◆ **Extrait cité**:
C’est comme de voir une deuxième fois la licorne.

Jeudi 19 décembre
Je croise un voisin : un quarantenaire qui a grandi ici, au 14 du passage, dans la maison de ses parents. Quand nous nous sommes installés à Ivry, ses parents sont partis. Lui a dit qu’ils vivaient désormais dans une maison de retraite au Portugal, leur pays d’origine.
Les semaines qui suivirent, J’ai vu ce garçon astiquer et repeindre sa maison, son garage, tout de fond en comble. J’ai imaginé qu’il les avait tués.
Mais il y a peu ses parents sont revenus passer quelques jours ici. Ce matin j’ai croisé ce voisin ; il a ouvert en grand la bouche en disant "ah ah je n’ai plus une dent".

Je me souviens de mon étonnement enthousiaste quand une amie m’a déclaré ne lire que des vivants. Pourtant si j’avais à choisir, moi je choisirais peut-être plutôt les morts. Je renoncerais à la teneur du présent pour garder ce lien avec le passé, j’écris pour explorer le temps, l’étirer, et les écrivains morts sont de bon passeurs.

◆ **Matériel fourni**:
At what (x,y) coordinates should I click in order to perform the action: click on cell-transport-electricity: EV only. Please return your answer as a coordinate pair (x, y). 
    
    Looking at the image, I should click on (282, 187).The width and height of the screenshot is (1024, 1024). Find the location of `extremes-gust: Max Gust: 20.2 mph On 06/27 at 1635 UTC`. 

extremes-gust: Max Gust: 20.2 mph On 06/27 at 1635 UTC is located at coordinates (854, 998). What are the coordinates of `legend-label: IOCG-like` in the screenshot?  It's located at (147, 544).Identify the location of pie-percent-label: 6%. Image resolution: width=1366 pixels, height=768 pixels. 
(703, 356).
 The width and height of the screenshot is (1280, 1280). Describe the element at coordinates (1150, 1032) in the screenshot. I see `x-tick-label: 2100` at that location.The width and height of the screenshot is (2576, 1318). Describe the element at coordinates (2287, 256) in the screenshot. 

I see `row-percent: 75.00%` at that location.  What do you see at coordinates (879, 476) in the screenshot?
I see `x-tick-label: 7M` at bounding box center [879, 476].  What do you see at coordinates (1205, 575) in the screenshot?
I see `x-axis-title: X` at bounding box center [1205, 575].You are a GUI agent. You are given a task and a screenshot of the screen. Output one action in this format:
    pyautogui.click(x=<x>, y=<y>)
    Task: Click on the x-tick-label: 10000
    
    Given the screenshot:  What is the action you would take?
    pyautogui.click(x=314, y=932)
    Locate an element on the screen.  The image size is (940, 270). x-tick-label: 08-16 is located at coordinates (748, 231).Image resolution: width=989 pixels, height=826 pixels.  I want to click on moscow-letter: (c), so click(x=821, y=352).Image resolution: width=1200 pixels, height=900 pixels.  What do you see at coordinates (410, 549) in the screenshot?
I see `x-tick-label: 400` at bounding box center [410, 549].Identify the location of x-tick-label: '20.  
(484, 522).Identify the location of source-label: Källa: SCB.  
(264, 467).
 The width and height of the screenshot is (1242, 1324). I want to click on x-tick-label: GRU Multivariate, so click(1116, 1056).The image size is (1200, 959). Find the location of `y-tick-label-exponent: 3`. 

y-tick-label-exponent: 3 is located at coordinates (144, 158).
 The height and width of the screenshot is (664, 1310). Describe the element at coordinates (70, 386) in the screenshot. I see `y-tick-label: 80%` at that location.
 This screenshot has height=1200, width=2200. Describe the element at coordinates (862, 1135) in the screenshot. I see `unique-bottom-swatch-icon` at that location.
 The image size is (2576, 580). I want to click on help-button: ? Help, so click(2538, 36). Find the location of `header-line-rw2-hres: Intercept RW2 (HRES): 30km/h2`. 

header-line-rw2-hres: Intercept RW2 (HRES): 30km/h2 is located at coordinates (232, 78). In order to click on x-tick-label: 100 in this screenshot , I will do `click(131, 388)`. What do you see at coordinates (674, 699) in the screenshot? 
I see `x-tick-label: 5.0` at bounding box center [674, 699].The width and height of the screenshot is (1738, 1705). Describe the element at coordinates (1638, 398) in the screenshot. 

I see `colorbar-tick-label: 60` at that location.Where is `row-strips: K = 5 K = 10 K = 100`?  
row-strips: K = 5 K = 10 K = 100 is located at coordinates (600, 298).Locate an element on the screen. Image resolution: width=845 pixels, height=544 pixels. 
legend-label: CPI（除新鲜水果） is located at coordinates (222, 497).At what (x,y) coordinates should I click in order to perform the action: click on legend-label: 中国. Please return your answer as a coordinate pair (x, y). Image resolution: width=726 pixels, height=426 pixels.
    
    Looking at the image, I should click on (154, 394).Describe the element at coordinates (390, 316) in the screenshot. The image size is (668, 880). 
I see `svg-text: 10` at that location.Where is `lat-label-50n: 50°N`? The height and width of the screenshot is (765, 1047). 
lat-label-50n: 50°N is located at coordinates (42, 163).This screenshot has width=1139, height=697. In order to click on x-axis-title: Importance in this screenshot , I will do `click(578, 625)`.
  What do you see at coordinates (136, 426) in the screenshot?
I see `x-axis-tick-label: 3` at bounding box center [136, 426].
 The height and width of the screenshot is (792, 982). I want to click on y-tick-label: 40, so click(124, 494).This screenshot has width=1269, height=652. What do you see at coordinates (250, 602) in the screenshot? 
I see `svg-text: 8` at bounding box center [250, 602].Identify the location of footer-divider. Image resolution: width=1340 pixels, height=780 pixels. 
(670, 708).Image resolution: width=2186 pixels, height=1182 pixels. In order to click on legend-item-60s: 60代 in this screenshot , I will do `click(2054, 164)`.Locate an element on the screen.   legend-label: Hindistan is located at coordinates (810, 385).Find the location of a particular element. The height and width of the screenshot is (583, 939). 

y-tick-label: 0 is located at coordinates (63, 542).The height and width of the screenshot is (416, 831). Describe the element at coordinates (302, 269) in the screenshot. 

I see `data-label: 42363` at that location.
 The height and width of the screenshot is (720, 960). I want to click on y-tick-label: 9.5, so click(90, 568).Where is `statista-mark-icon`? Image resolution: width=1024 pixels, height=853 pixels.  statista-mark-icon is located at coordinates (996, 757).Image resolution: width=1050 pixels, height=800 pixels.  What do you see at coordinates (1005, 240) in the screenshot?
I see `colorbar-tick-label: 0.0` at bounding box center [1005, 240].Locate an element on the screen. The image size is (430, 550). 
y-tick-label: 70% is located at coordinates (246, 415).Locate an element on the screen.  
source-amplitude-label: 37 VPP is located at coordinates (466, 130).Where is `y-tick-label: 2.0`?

◆ **Votre travail**:
1) D'après l'extrait cité, où vivent désormais les parents du voisin ?
2) Pouvez-vous poursuivre l'extrait cité après sa dernière phrase, dans le même style de journal ?

◆ **Réponses successives**:
1) Dans une maison de retraite au Portugal, leur pays d'origine.

2)
Je m’aperçois que dans ce journal je ne parle pas de ce que j’écris, ni du roman en cours ni de celui à paraître.

Vendredi 20 décembre
Je dine avec deux amis qui travaillent dans des musées. L’un des deux me dit, oui l’art toujours, mais pas les artistes. Je ris, c’est une provocation.
Le lendemain, j’y repense et me dis qu’il était en partie sérieux, que c’est peut-être un peu triste, et que moi décidément, ce que j’aime dans l’art c’est aussi les artistes, autant, leur élan, leur position, leur métaphysique en fait.

Samedi 21 décembre
Je dégueule toute la journée. À un moment précis dans la matinée, je me dis très sérieusement que je vais mourir.

Dimanche 22 décembre
C’est l’anniversaire d’Irène, ses 6 ans, c’est l’âge à partir duquel moi je me souviens. On part à Arcachon : dans la voiture, on écoute un feuilleton radiophonique, "Le Noël d’Hercule Poirot" adapté par Pierre Senges.
Un personnage au sujet de son père qui vient d’être retrouvé mort dit : " Je n’imaginais pas qu’il avait tant de sang."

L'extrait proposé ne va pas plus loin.